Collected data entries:
——

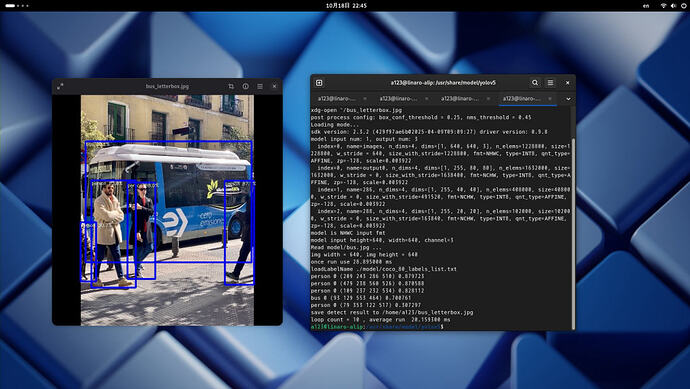The width and height of the screenshot is (690, 389).
Task: Open the image viewer main menu
Action: [260, 86]
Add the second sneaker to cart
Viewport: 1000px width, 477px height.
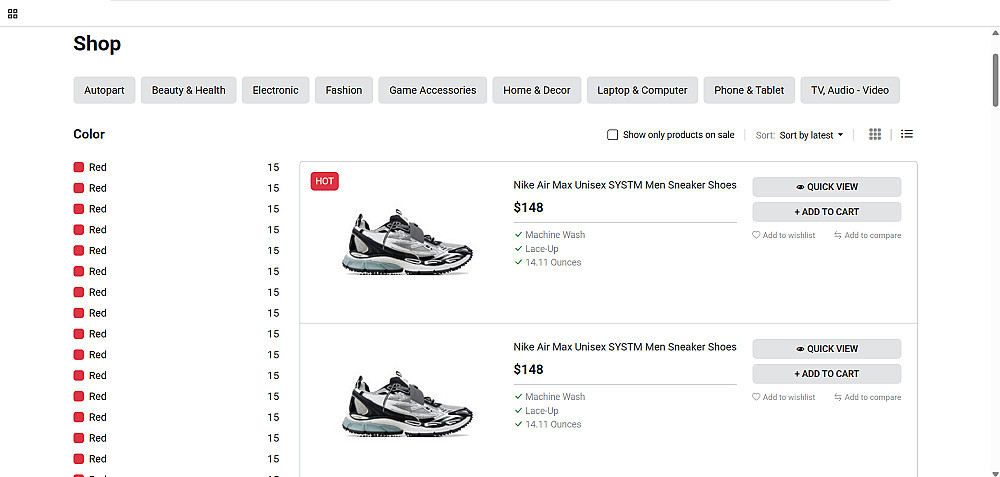point(826,374)
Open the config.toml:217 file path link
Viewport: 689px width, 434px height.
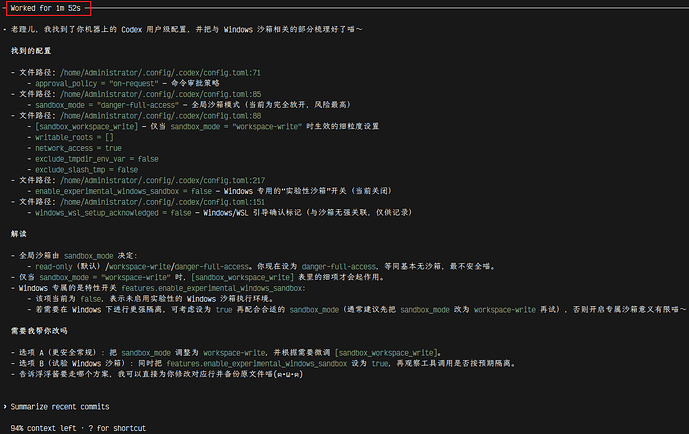(163, 181)
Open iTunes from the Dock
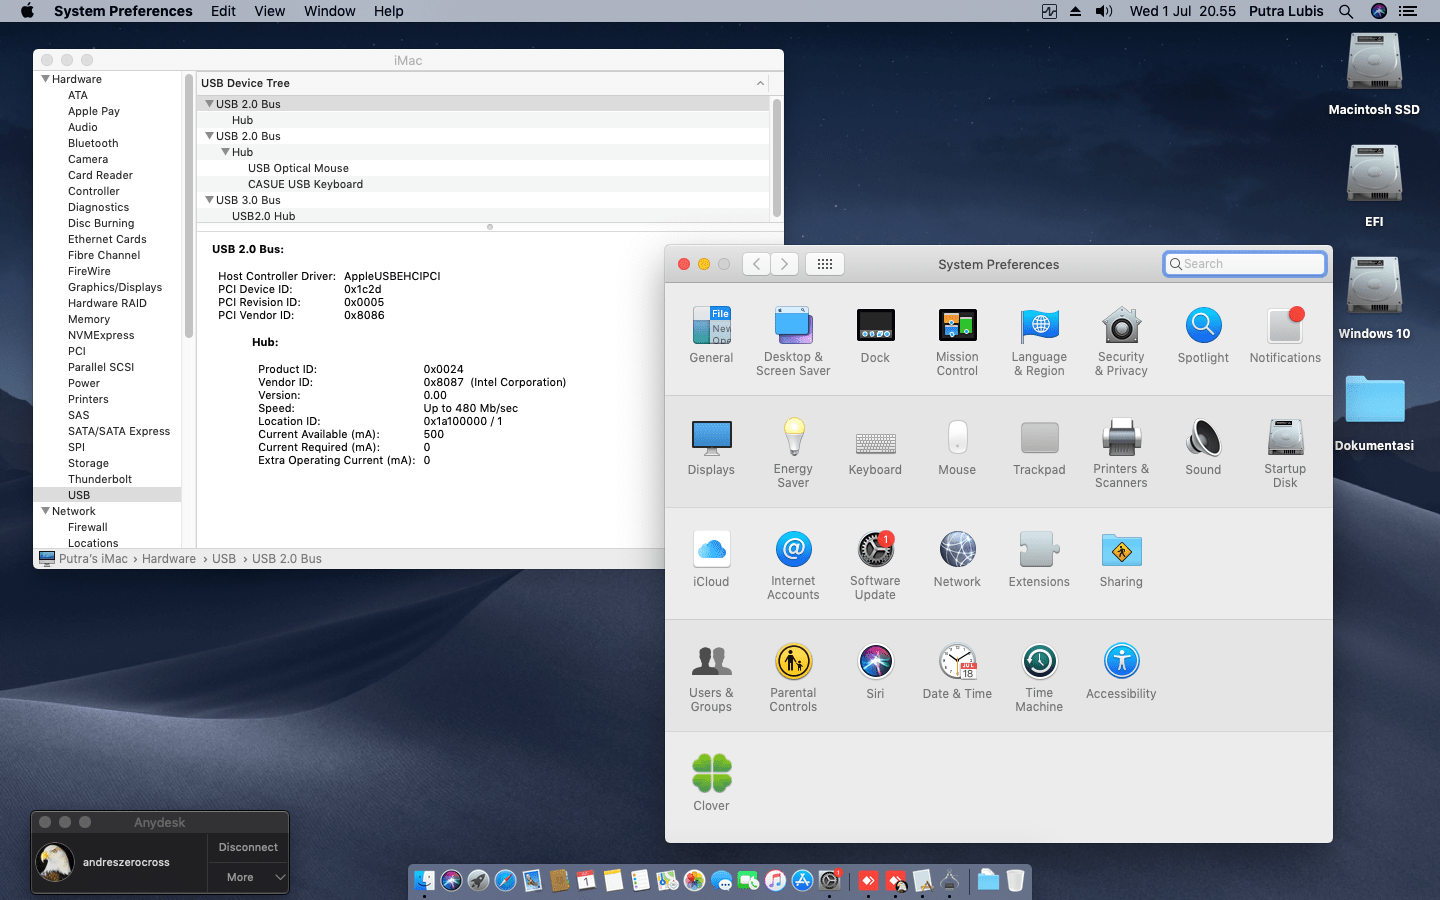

——

#### [Your goal]
Each line from the one holding "Viewport: 1000px width, 477px height." to the end of the records above must be copied exactly; the pictures must not be copied.

#### [Task solution]
Viewport: 1000px width, 477px height.
point(826,374)
Open the config.toml:217 file path link
Viewport: 689px width, 434px height.
(163, 181)
Open iTunes from the Dock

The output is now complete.